There is no doubt that many pundits will try to draw national implications out of the massive Republican comeback in Virginia, but there's not really any evidence that there are any. For one thing, yesterday's exit polls make it fairly clear that most voters did not consider their vote in the McDonnell-Deeds race to be a re-election of their opinion about the president. By a wide margin, the most important issue for most voters was the state of the economy. Obviously, that should raise red flags for Democrats as we head into 2010 with every indication that unemployment will remain high for most of the coming year, but it's a mistake to look at these results as a referendum on Barack Obama's presidency. Also, President Obama didn't invest nearly the same amount of time in Virginia that he did in New Jersey, largely because national Democrats had recognized weeks ago that the Deeds campaign was doomed.
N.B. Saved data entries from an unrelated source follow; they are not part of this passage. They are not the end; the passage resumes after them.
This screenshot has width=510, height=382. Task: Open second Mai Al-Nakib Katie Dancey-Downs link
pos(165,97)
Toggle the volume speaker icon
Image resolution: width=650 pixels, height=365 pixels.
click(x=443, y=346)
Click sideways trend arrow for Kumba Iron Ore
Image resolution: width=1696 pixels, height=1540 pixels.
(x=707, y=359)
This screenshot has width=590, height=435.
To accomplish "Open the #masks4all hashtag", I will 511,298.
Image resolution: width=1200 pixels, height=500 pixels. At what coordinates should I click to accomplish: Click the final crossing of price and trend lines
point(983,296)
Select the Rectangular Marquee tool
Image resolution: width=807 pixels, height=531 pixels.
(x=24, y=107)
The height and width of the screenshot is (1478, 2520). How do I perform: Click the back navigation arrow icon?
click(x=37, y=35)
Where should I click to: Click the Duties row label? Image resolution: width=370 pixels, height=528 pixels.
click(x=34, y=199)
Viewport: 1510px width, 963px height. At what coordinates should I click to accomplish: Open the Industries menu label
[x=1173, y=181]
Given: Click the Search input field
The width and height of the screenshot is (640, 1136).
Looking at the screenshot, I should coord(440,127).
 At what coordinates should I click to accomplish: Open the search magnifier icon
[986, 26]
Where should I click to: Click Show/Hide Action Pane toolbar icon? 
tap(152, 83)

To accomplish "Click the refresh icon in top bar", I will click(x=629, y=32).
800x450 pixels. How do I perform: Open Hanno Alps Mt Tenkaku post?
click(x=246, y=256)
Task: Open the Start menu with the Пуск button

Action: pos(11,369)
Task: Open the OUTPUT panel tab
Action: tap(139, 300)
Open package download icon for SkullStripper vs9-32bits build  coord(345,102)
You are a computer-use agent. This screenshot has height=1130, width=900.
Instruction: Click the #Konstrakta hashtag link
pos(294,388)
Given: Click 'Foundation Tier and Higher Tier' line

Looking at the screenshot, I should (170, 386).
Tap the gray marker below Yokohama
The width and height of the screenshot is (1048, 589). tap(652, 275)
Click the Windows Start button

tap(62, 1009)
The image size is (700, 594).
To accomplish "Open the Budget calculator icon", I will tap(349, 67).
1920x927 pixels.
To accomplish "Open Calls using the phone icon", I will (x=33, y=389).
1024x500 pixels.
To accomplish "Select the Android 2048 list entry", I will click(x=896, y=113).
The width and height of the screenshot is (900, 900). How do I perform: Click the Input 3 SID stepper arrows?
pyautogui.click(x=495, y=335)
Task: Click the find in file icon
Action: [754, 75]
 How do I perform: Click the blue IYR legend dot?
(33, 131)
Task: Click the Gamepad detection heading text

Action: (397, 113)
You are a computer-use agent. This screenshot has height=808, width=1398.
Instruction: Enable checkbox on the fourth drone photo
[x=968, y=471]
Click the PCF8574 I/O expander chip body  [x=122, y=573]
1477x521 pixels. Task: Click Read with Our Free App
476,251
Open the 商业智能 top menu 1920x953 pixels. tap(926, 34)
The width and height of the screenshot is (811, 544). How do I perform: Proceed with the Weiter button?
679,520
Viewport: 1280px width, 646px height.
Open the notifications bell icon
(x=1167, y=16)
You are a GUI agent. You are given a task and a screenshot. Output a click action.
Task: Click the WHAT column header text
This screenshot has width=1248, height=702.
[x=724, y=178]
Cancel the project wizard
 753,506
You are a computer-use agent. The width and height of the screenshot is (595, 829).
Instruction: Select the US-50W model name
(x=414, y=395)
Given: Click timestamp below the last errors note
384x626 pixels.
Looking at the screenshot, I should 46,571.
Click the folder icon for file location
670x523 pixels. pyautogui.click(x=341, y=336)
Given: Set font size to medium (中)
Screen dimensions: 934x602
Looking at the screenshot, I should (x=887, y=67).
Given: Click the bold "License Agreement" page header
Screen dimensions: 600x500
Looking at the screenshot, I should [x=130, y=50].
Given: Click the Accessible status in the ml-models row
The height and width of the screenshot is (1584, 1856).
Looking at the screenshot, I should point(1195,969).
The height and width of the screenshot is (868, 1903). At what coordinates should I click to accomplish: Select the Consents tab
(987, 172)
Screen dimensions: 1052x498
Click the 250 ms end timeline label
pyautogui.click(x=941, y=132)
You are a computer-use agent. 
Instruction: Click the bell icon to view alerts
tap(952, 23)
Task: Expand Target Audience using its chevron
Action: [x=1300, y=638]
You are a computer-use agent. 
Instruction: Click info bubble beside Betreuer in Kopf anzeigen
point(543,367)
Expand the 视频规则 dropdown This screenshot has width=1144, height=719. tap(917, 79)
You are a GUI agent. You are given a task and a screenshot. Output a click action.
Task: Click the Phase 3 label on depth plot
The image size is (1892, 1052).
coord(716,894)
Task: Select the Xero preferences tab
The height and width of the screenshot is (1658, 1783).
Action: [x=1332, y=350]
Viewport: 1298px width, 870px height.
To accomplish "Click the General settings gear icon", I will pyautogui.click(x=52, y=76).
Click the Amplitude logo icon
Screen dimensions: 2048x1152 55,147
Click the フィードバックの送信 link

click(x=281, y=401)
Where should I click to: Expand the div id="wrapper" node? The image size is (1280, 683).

No, the results in Virginia do not prove that the Obama presidency is fatally wounded, and they certainly don't mean anything when it comes to issues like the debate over health care reform. What they do prove, though, is that Republicans can still win in so-called purple states like Virginia (with two Democratic senators and a majority-Democratic congressional delegation, Virginia is still very much a purple state) if they focus their campaigns on applying small-government principles to the issues that voters care about. That's what Bob McDonnell did. He did it better than any Republican in Virginia has in at least twelve years, and that's the main reason that he won last night.
If Republicans want to draw a lesson from Virginia, that's the one they need to learn.